The Power of a Song

The Power of a Song August 14, 2015

hellyoutalmboutI actually worked for Wondaland Arts briefly. I say “worked” though they never actually paid me; I spent some time hanging around, talking about ideas, and writing up treatments. Whatevs, it was fun.

Music is magic.  Magic is power.  The voice, the rhythm, the way it moves your body and opens you to possibilities.  We regularly evoke that power in circle and outside of it; Pagan songs, chants, words music magic.

That power is and always has been a part of movements for resistance and social change…especially for African Americans.
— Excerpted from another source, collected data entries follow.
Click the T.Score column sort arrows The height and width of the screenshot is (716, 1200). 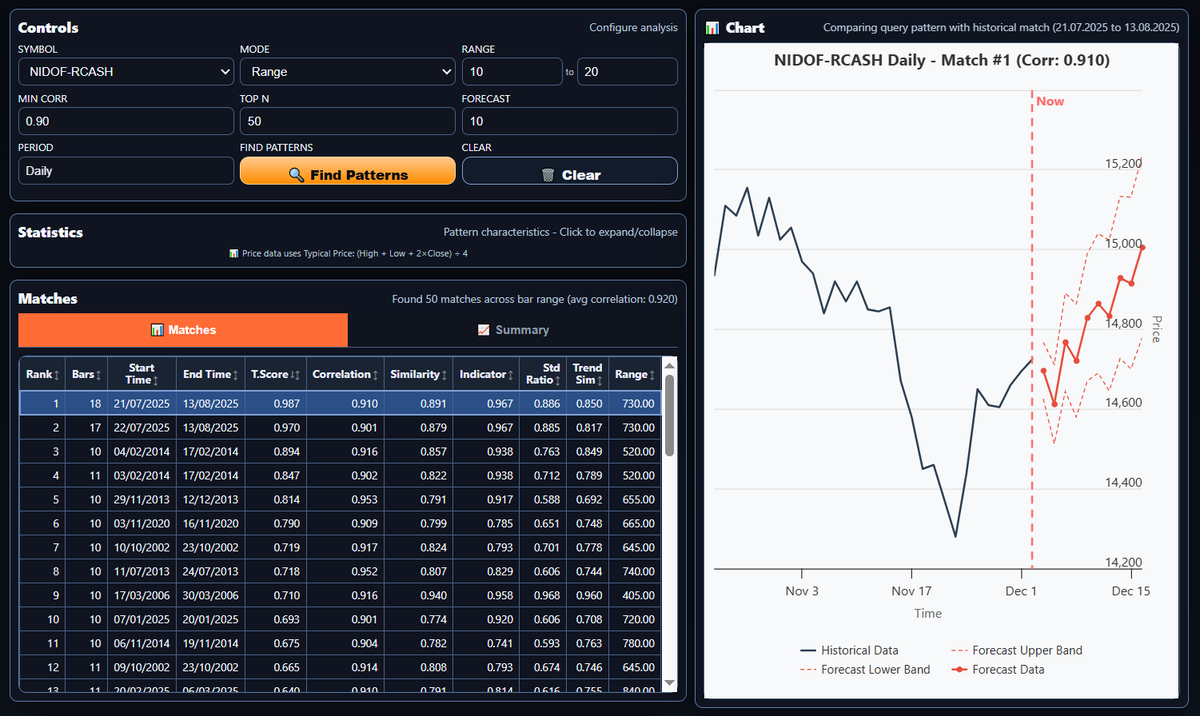pyautogui.click(x=294, y=374)
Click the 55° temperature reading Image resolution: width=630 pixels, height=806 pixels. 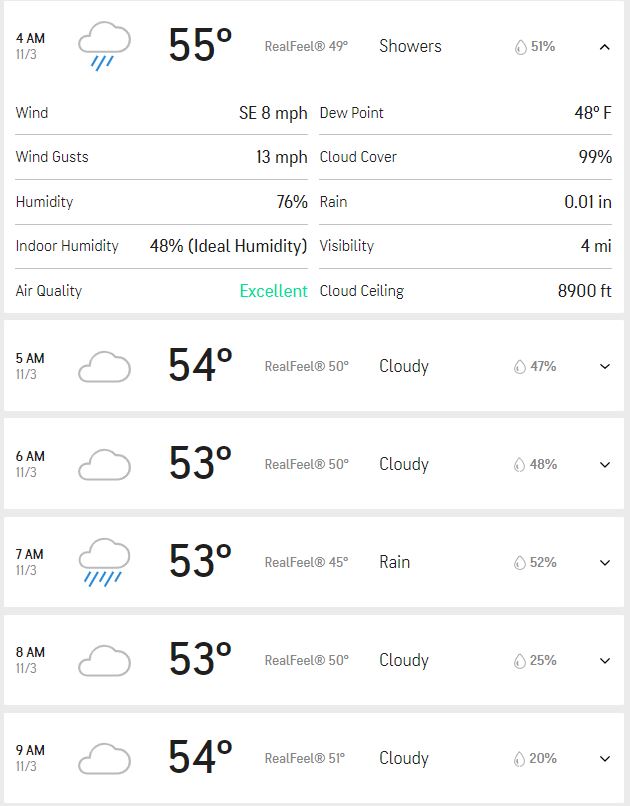tap(200, 45)
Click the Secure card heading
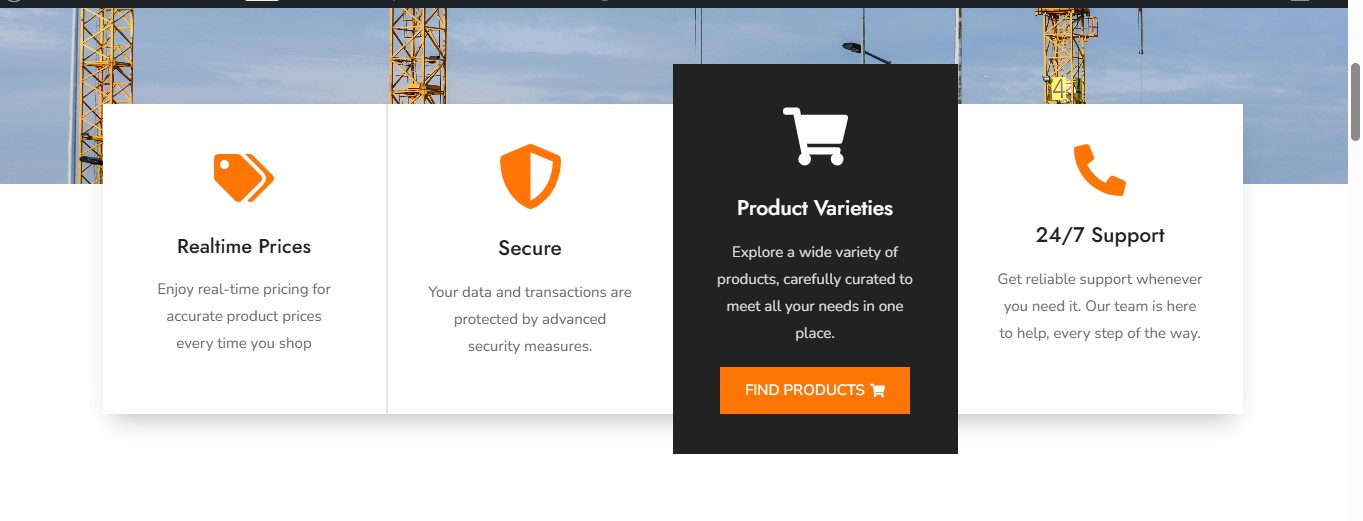The height and width of the screenshot is (521, 1363). pos(530,249)
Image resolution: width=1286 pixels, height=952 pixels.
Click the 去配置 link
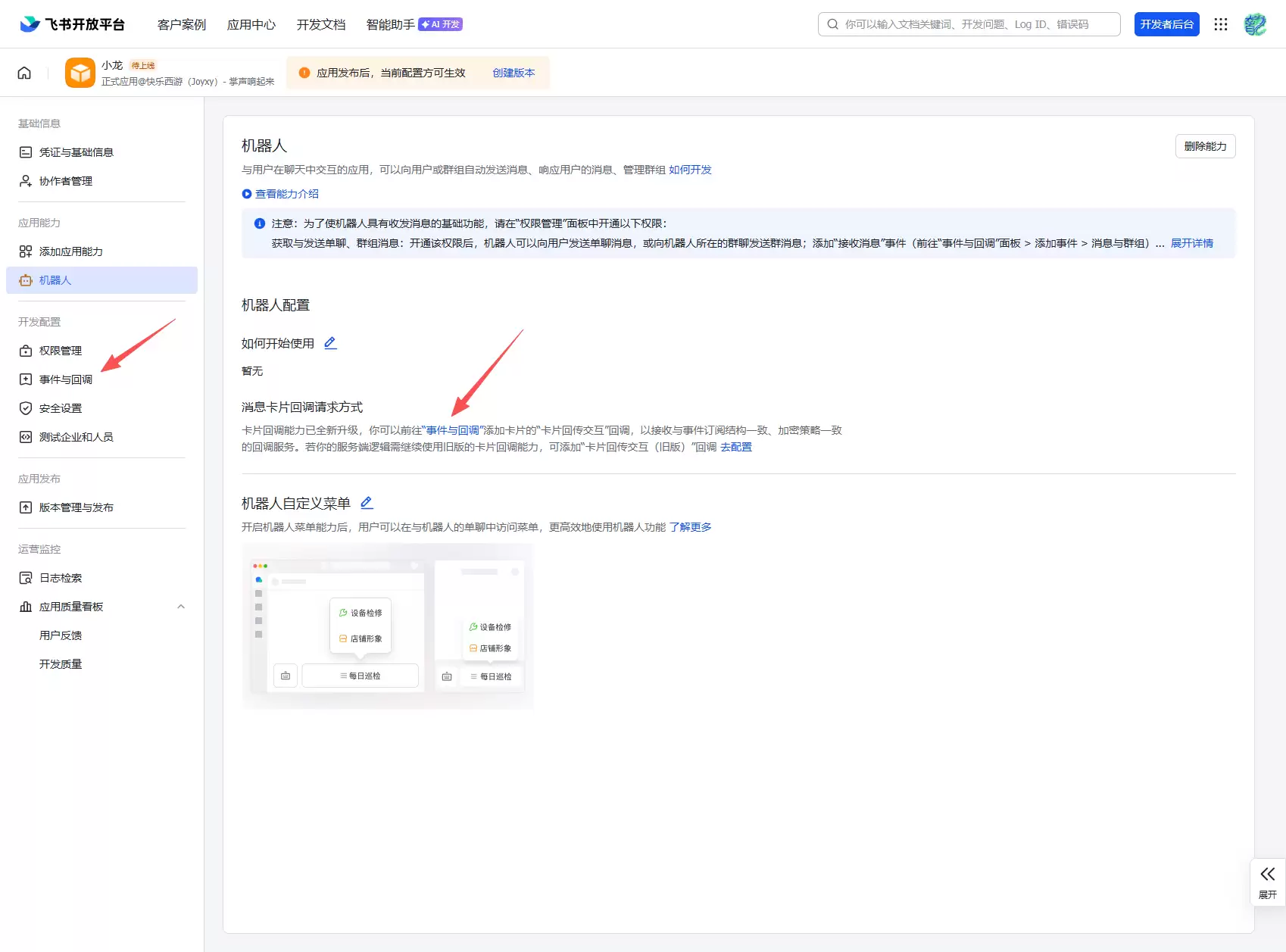[x=736, y=447]
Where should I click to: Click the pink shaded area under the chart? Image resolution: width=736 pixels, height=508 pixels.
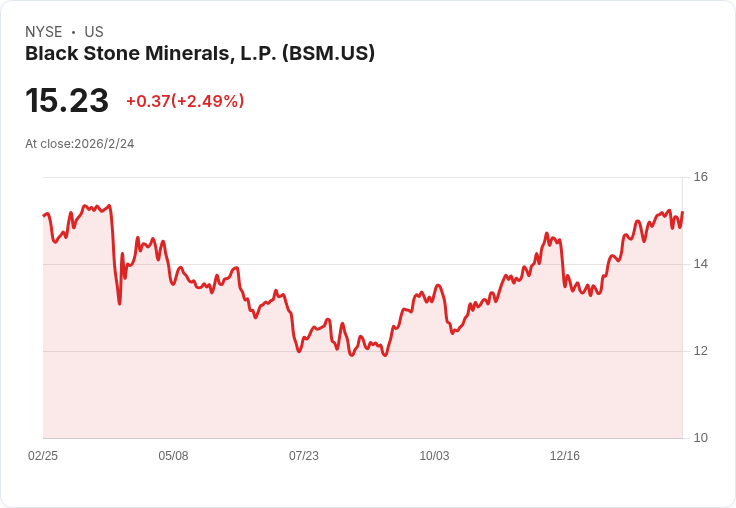[362, 399]
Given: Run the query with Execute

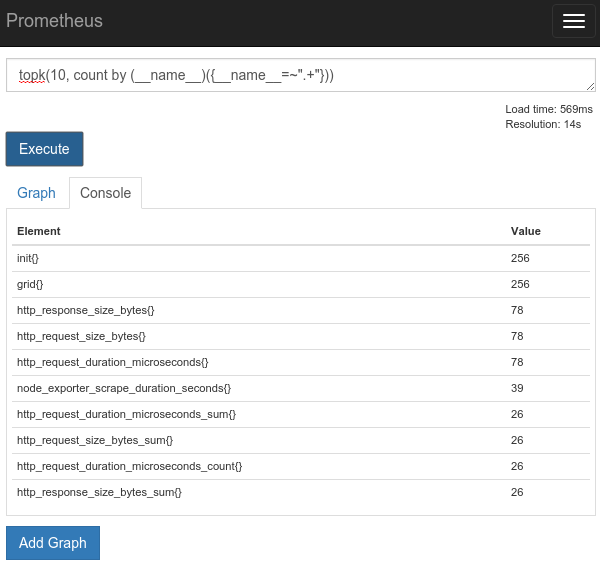Looking at the screenshot, I should [44, 149].
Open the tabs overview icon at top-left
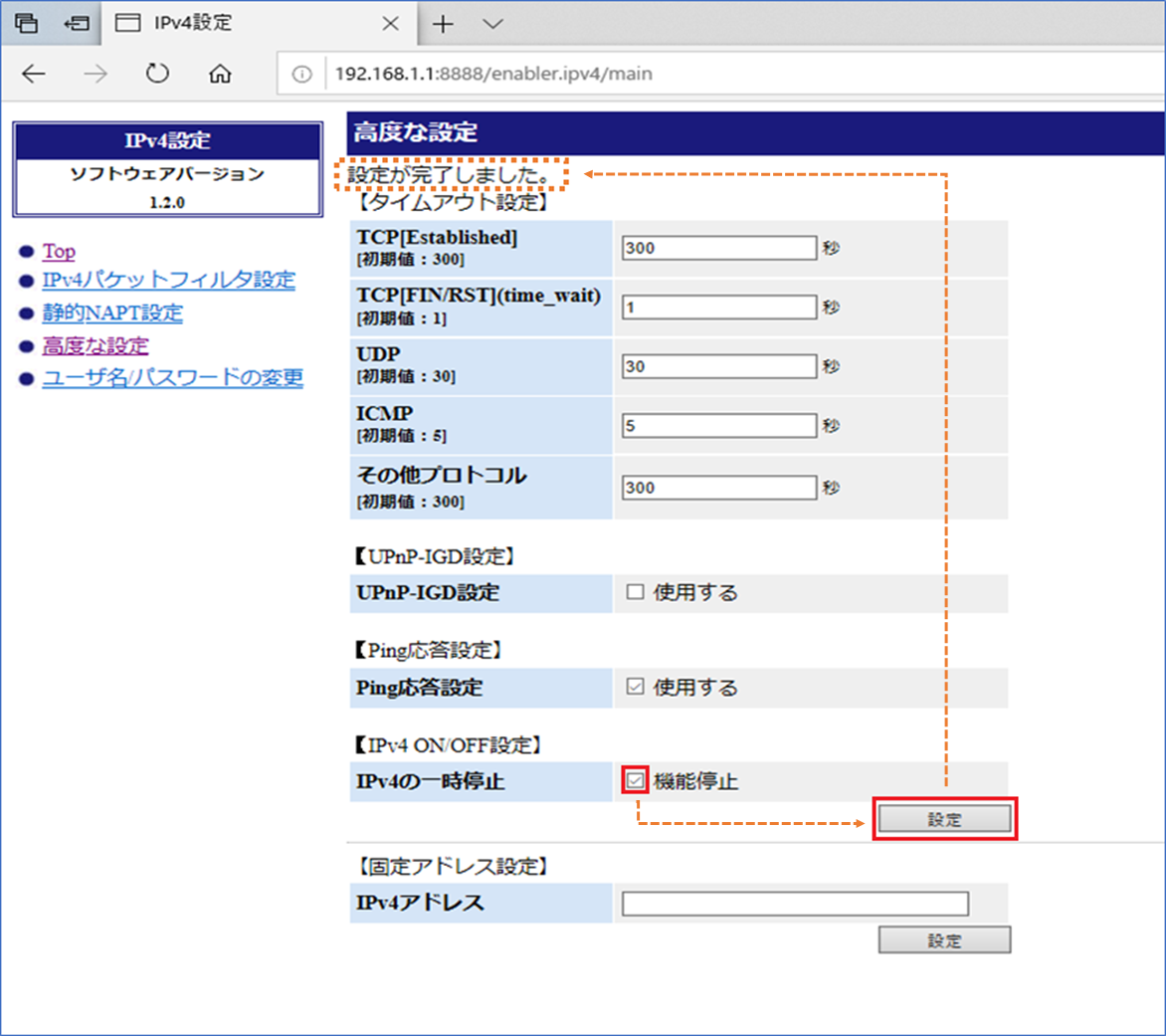 (27, 24)
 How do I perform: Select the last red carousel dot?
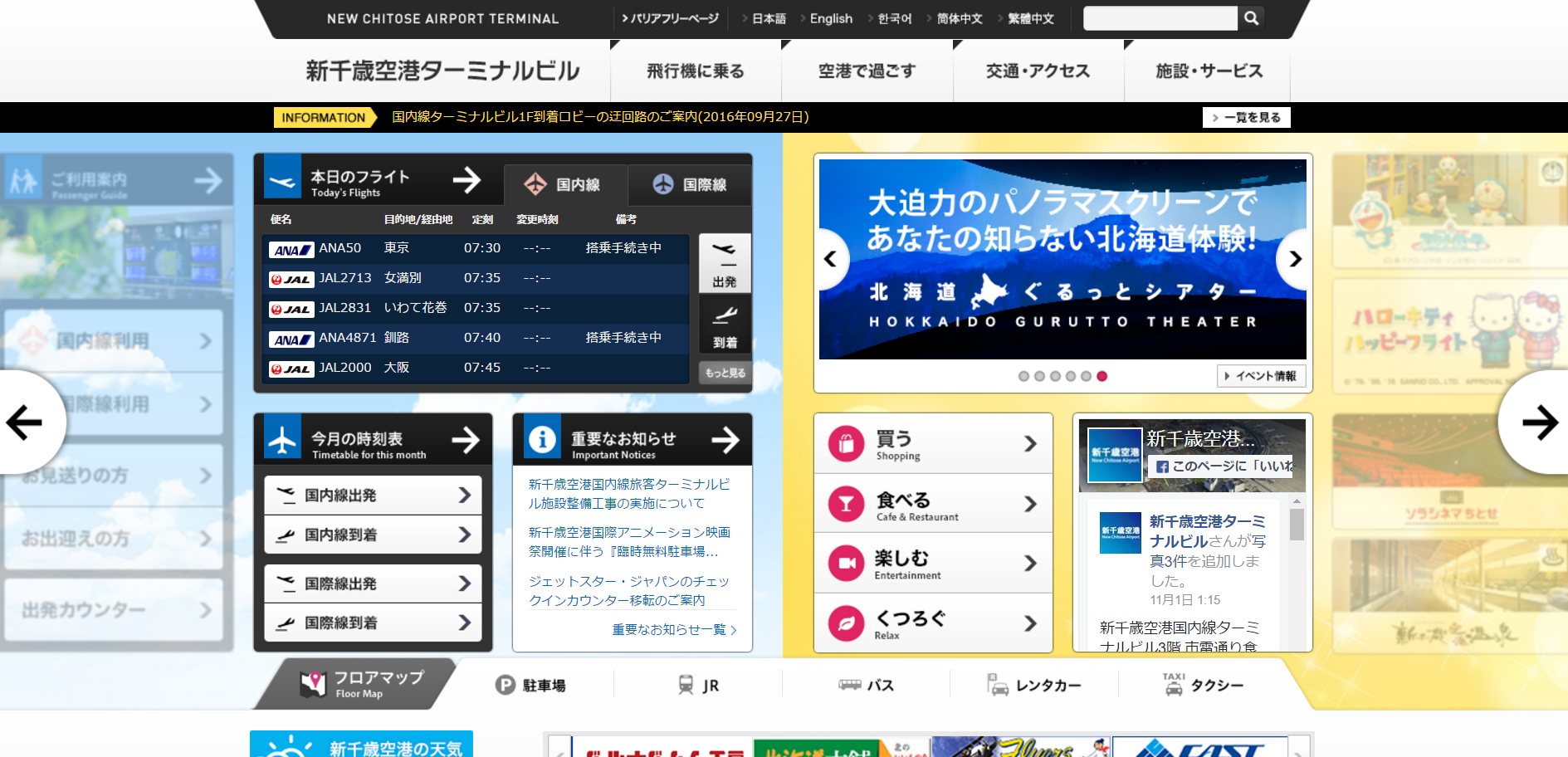(x=1102, y=376)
During slavery work songs and spirituals weren’t just uplifting but carried coded messages; warnings that a patrol was nearby, instructions on how to find your way to freedom. Drums were periodically outlawed, because of their power (and the possibility of using them to communicate at a distance, therefore to organize a revolt). People simply used their bodies for percussion instead, as in the Juba dance.

During the Civil Rights movement, songs like “We Shall Overcome” became anthems, songs people sang while marching down the street to face down state troopers with truncheons and in jail.

The Black Lives Matter movement hasn’t been without its songs before now; here’s a video of people in Brooklyn singing “I Can’t Breathe” at a protest:

But Janelle Monáe and Wondaland Records just released a song that is both a complex musical document packed with references (rhythms that evoke both marches and the signal drums, harmonies that sound like the choir of an AME church) and beautifully, elegantly, ferociously to the point.

Just listen to it. Then listen to it again. Listen until it sinks into your heart.

If you don’t get it after that…I don’t know what to say to you.